**RECORDS:**
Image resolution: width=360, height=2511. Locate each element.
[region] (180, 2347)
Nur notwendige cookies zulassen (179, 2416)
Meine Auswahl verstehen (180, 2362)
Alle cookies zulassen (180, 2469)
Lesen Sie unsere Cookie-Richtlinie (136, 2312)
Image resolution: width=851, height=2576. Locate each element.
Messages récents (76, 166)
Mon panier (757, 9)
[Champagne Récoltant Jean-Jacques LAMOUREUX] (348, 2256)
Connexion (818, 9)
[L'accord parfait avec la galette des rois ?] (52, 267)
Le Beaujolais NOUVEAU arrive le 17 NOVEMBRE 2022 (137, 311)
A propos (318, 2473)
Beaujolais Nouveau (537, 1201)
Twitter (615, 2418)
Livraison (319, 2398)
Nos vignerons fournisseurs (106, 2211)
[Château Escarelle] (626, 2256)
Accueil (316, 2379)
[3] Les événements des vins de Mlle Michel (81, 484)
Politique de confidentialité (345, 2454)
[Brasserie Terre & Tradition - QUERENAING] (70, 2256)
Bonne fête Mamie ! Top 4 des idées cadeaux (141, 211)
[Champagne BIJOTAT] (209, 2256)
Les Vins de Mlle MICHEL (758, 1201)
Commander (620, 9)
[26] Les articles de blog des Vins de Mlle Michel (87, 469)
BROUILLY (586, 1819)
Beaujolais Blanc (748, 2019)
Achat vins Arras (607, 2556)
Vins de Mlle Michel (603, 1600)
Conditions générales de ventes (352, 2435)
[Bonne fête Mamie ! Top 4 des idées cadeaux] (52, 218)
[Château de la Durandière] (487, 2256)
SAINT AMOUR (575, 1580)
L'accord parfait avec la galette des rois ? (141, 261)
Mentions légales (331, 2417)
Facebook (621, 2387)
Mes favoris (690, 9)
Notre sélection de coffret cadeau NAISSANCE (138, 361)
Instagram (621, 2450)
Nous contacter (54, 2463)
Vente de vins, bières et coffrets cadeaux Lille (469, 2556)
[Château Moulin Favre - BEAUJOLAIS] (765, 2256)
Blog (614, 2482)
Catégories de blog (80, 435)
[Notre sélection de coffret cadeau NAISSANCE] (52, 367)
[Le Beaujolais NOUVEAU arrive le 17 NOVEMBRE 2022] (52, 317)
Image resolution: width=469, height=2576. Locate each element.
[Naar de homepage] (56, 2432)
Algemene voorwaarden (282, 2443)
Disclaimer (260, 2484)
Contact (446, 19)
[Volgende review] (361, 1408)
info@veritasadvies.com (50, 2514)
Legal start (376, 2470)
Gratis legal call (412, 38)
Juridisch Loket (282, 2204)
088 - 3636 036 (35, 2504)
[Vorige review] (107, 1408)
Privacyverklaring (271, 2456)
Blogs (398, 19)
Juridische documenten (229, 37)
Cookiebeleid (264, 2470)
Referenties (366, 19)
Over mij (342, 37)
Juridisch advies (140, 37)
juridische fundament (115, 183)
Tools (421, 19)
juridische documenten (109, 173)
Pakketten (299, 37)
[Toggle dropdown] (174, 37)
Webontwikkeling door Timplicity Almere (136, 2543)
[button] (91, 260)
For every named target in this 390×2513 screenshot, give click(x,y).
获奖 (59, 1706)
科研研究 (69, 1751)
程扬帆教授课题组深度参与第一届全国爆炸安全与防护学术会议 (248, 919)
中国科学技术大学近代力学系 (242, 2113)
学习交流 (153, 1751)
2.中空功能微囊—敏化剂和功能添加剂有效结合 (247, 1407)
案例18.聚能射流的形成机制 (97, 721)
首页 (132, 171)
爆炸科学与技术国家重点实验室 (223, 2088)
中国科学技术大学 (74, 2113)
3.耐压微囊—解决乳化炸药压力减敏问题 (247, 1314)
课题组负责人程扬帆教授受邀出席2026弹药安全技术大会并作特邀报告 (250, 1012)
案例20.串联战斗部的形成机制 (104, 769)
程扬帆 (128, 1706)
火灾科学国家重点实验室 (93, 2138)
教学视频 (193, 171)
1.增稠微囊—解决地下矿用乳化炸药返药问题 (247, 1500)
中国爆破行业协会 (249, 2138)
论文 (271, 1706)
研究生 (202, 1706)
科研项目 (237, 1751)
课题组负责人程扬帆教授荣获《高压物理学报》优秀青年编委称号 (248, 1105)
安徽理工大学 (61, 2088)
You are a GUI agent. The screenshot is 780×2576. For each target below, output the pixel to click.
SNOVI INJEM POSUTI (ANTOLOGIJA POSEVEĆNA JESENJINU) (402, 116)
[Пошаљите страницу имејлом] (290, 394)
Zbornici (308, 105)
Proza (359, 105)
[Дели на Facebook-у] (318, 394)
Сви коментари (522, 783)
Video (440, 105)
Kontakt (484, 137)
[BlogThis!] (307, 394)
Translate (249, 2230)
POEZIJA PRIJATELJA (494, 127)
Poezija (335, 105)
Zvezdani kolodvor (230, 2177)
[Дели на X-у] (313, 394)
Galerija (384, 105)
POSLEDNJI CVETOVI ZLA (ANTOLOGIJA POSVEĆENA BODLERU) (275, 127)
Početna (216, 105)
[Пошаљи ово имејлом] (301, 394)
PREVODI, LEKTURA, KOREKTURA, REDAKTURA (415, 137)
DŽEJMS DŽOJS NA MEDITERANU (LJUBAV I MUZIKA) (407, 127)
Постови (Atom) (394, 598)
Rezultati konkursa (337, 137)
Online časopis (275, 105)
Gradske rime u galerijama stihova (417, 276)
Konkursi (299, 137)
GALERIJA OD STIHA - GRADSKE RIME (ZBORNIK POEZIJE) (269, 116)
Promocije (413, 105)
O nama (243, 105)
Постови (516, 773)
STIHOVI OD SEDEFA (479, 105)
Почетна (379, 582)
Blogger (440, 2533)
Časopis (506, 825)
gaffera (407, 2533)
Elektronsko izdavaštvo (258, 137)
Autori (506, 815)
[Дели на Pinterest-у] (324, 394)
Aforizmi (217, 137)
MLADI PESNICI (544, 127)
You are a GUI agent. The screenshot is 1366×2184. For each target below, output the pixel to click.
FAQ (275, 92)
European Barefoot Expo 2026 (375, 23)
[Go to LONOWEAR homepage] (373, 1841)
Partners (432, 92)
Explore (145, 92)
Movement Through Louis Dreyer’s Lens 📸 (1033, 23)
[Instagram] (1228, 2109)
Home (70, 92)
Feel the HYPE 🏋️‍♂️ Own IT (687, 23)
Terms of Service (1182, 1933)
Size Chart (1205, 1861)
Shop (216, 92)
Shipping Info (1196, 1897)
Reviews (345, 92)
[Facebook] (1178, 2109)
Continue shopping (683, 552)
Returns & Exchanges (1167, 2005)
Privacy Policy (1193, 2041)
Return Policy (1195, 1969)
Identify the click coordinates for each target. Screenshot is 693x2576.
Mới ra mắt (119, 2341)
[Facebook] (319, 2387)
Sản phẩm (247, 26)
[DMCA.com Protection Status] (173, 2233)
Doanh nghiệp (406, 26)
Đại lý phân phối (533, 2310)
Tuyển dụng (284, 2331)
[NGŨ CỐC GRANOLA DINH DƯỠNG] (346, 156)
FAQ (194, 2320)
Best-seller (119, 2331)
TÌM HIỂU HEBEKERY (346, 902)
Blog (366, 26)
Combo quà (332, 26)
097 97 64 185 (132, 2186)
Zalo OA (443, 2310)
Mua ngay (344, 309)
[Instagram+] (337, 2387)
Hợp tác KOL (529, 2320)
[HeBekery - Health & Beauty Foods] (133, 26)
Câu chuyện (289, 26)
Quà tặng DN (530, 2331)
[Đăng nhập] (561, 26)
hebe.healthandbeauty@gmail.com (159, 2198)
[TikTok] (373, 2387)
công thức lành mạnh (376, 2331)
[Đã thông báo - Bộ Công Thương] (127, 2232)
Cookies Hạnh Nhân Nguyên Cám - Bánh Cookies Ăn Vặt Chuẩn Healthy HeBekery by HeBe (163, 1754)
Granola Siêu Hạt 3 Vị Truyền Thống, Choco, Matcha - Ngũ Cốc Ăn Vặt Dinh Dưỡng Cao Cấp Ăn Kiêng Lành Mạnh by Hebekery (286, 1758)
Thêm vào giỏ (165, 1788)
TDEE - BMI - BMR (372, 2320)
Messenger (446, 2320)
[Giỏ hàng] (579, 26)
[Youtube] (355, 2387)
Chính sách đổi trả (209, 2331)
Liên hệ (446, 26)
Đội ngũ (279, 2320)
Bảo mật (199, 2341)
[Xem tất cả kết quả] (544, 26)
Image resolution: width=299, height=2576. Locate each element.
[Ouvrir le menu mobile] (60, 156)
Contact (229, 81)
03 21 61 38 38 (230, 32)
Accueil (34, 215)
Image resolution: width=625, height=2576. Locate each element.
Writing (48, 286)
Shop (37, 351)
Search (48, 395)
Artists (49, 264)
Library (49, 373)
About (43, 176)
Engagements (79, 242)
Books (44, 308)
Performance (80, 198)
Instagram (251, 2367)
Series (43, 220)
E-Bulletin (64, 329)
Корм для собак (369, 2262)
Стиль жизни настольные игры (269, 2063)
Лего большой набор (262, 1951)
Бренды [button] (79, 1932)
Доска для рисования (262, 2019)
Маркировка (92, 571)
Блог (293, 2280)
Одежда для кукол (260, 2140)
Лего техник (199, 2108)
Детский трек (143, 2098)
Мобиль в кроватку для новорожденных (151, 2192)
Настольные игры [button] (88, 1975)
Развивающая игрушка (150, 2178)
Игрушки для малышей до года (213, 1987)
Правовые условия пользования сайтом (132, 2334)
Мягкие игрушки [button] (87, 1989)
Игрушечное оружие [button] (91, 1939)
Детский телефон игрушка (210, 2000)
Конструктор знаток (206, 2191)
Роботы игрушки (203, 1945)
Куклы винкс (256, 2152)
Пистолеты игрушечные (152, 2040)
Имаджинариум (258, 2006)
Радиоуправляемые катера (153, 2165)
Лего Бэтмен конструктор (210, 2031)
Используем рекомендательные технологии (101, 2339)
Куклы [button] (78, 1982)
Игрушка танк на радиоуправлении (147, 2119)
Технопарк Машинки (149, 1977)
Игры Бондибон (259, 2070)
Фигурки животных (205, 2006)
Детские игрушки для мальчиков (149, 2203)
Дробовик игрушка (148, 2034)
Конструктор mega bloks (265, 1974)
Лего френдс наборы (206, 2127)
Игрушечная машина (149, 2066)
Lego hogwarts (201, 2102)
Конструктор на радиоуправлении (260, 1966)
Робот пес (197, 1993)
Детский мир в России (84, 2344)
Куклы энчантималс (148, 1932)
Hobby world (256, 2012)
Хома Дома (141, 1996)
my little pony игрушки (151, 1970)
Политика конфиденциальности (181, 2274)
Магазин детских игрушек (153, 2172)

**INSTRUCTIONS FOR THE TASK:**
Print, please, the lines above from the very first through the one that holds "[3] Les événements", both included, word for word and with nothing else.

**RESPONSE BOX:**
Image resolution: width=360, height=2511. Locate each element.
[region] (180, 2347)
Nur notwendige cookies zulassen (179, 2416)
Meine Auswahl verstehen (180, 2362)
Alle cookies zulassen (180, 2469)
Lesen Sie unsere Cookie-Richtlinie (136, 2312)
Image resolution: width=851, height=2576. Locate each element.
Messages récents (76, 166)
Mon panier (757, 9)
[Champagne Récoltant Jean-Jacques LAMOUREUX] (348, 2256)
Connexion (818, 9)
[L'accord parfait avec la galette des rois ?] (52, 267)
Le Beaujolais NOUVEAU arrive le 17 NOVEMBRE 2022 (137, 311)
A propos (318, 2473)
Beaujolais Nouveau (537, 1201)
Twitter (615, 2418)
Livraison (319, 2398)
Nos vignerons fournisseurs (106, 2211)
[Château Escarelle] (626, 2256)
Accueil (316, 2379)
[3] Les événements des vins de Mlle Michel (81, 484)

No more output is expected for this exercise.